The Scarlet Letter paints a very unflattering portrait of the Puritans, a religious group that dominated late seventeenth-century English settlement in Massachusetts. Puritanism began in England during the reign of Queen Elizabeth (1558-1603). The name "Puritanism" came from the group's intent to purify the Church of England by making government and religious practice conform more closely to the word of God. The Puritans were often persecuted in England, and a group of them sailed to the New World on the Mayflower in 1620 in search of a place to practice their religion without interference. Though today Puritans are often thought of as the foundation of American society, Hawthorne criticizes the Puritans' harsh religion and society.

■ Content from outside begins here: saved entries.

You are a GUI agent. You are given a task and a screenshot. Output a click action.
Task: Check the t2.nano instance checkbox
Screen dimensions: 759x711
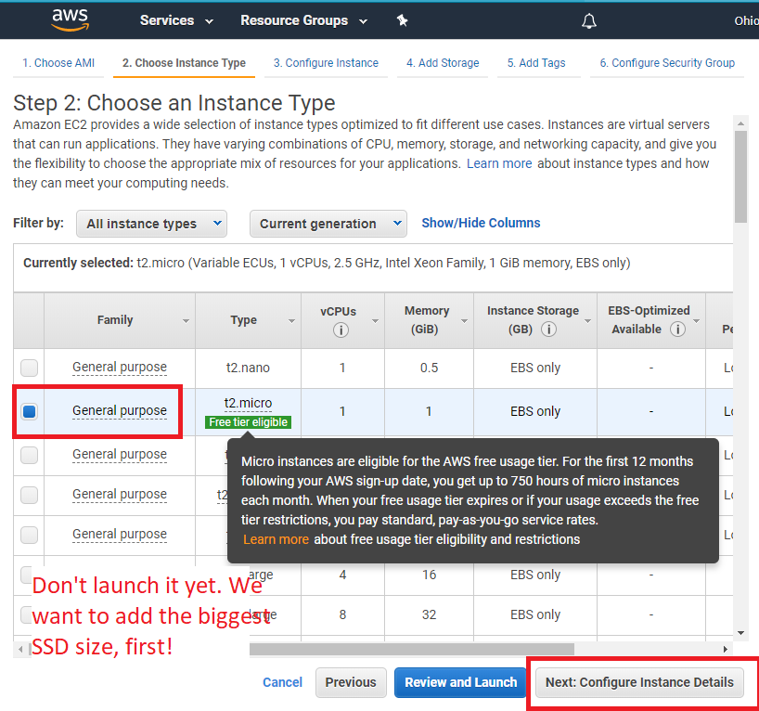pyautogui.click(x=29, y=368)
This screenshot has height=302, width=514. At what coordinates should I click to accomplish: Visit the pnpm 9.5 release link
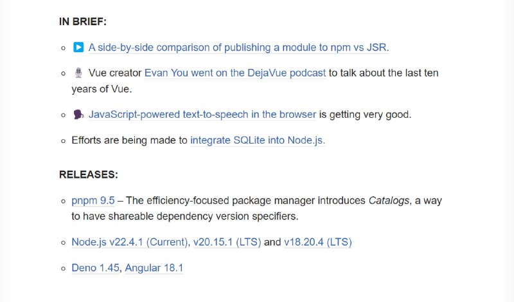(x=93, y=200)
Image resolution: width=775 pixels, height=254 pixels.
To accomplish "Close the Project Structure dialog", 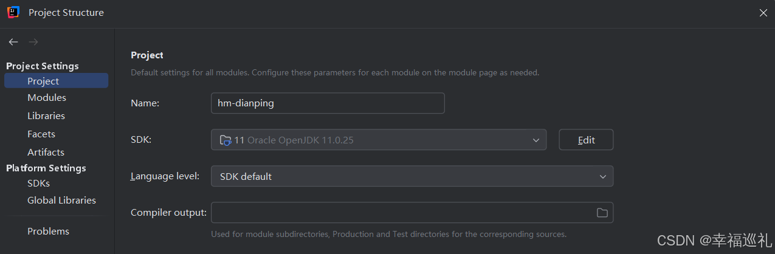I will click(x=763, y=13).
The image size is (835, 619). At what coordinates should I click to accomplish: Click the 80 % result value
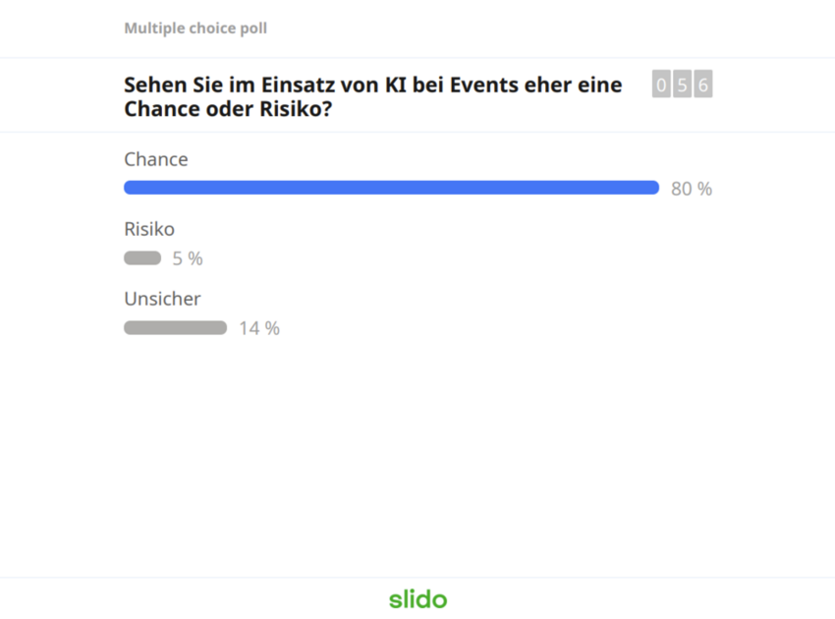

Other Books Related to The Scarlet Letter

The literary movement known as Transcendentalism flourished during the 1830s and 1840s, primarily in Massachusetts. The Transcendentalists believed in the power of the human mind to shape and determine experience. They favored a more personal view of religion in which people could connect directly with God. The Transcendental view of religion stood in stark contrast to the practices of groups like the Puritans, who believed in strict societal governance of religion. Transcendentalism's most famous works are Thoreau's Walden (1854) and Emerson's Essays, most notably "Nature" (1836). Though Hawthorne is not considered a Transcendentalist, many of the movement's central tenets appear in his work.
Key Facts about The Scarlet Letter
  • Full Title: The Scarlet Letter
  • When Written: 1848-1850
  • Where Written: Salem, Massachusetts
  • When Published: 1850
  • Literary Period: Transcendentalism
  • Genre: Novel
  • Setting: Boston, Massachusetts in the 1640s
  • Climax: Dimmesdale's confession and death
  • Antagonist: Roger Chillingworth; the Puritans
  • Point of View: Third person omniscient

Extra Credit for The Scarlet Letter

Hawthorne and the Salem Witch Trials: Nathaniel Hawthorne was a direct descendent of John Hathorne, (1641-1717), a Puritan justice of the peace. Justice Hathorne is best known for his role as the lead judge in the Salem Witch Trials, in which he sentenced numerous innocent people to death for allegedly practicing witchcraft. Nathaniel added a "w" to his name to distance himself from his infamous ancestor.